→ Exercise instructions:
1. In the blog excerpt, which book is described as a retelling of the book of Hosea?
2. Pick up the blog excerpt after its last line and keep writing.

→ Excerpted text:
——

Wednesday, March 19, 2008

pretty woman


ryan and i have gotten into the netflix-craze recently, so i get to spend hours upon hours browsing movies picking out all the movies we've always wanted to watch but never really remembered to pick up when we are at the local movie gallery or blockbuster. pretty woman was one of those movies... i have always loved julia roberts and richard gere, in fact they are probably my top two favorites (likely due to the fact that i love runaway bride, which has both of them in it!). anyway, when i told ryan that we had ordered this movie, he was skeptical at first. he had seen it before, but i never had... he was like, "you know that's about a prositute." which, i did..but i just wanted to give it a chance. turns out, it's a very redeeming movie, in a way. though quite materialistic, it portrays a pretty decent picture of redemption. it reminded me a lot of my favorite book redeeming love, which is a retelling of the book of Hosea. there's something very convicting about the idea that God has referred to His people as prostitutes before. of course, He wasn't talking about you or me-that was the Israelites....but how often do we act the same way? prostituting ourselves for the things of the world, and for what gain?! yet even though the Israelites (and we, too) turned away time and time again, God said at the end of Hosea, "I will heal their apostasy; I will love them freely, for my anger has turned from them... They shall return and dwell beneath my shadow; they shall flourish like the grain; they shall blossom like the vine; their fame shall be like the wine of Lebanon..." what a beautiful, beautiful picture...

Monday, March 17, 2008

check out our sweet new ride...









the stickers on the back are my favorite!! we've decided to add to the collection with all those cool kinds of stickers they sale for cheap at al outdoor-you know like patagonia and kavu. brands of things that we don't really own but wish we did. (okay, i actually have a kavu purse that i absolutely love and am hoping to get one of their back-bags for my birthday...:)) but anyway, i don't think we'll find stickers any better than this...

top of the morning to ya!

——

→ Given material:
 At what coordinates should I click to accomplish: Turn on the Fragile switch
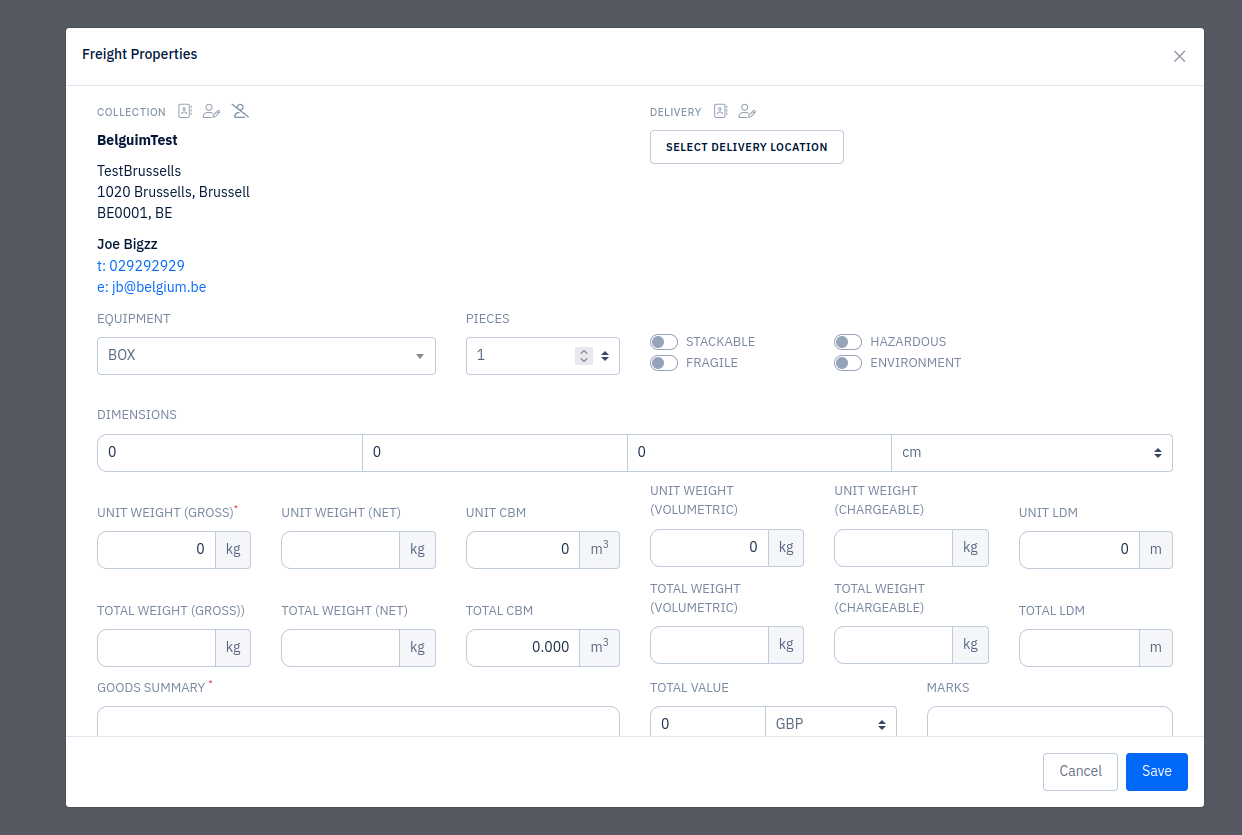pos(664,363)
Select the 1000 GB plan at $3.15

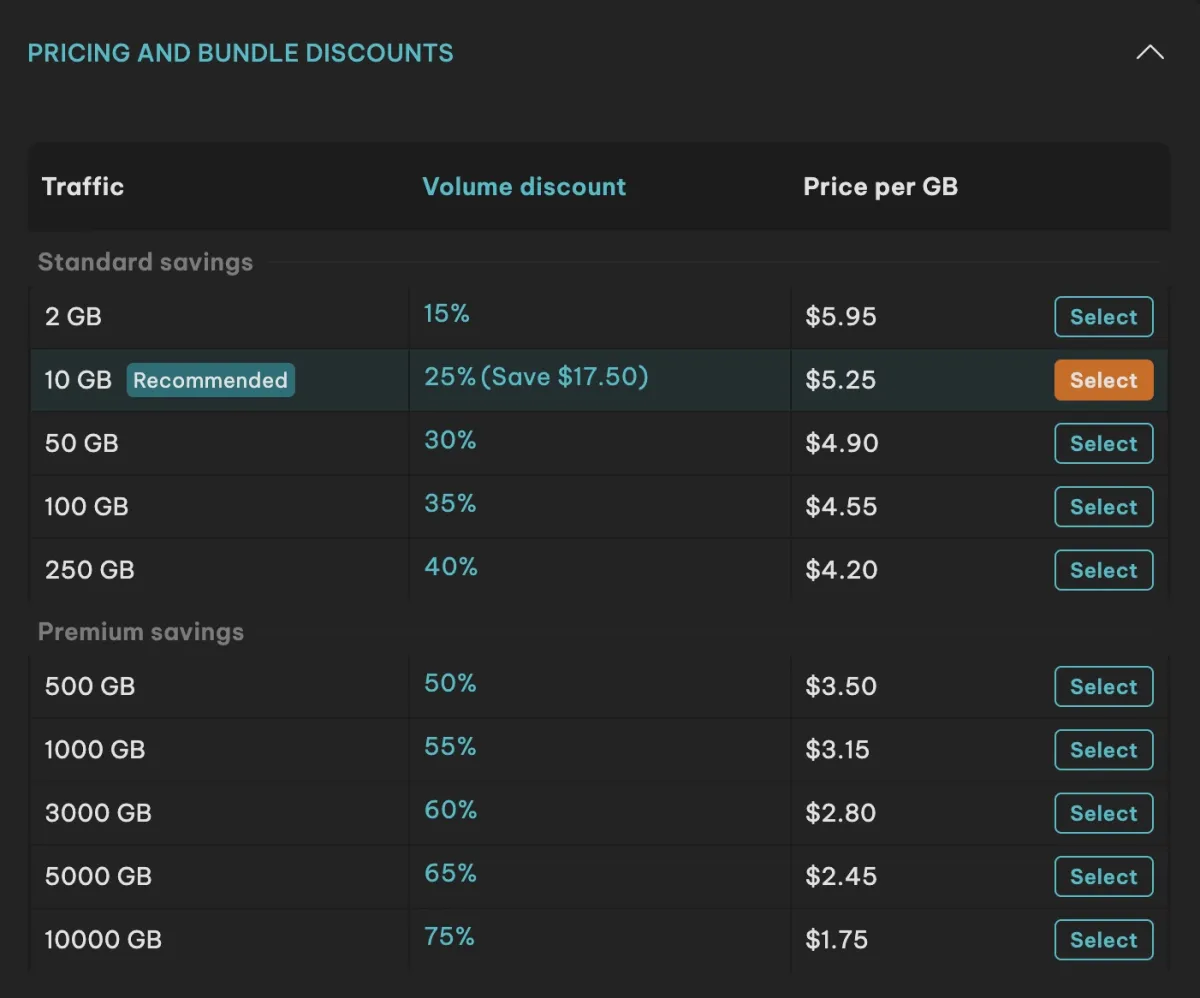point(1104,750)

——

→ Exercise answers:
1. Redeeming Love.

2.
happy st. patrick's day to all-hope you are wearing your green! :) today is probably the holiday that i know the least about... i have no idea really why we celebrate it, nor do i know why we are supposed to wear green (other than simply for the reason that no one really wants to get pinched). of course, now that i'm in the "professional" world, it's not such a popular thing to go around pinching people left and right who aren't wearing green. it was funny as i checked everyone's clothing when they came in this morning...some people wore obvious green, very noticeably celebrating st. patty's day. i'm afraid i ended up fitting into that category, subconsciously, because i grabbed my northface fleece on my way to the car this morning, which is bright green! my outfit, however, has very subtle green-ness in it! anyway, others in the office don't appear to have any green on...which they, i think, fall into one of two categories-either they are secretly wearing green, hoping not to draw attention to themselves by obviously wearing it, all the while if anyone says anything about their lack of celebrating the holiday, they can quickly pull up their pant leg and show the clover socks they are sporting! OR they really and truly don't have any green on because they think it's silly to celebrate in such a way, or they simply forgot.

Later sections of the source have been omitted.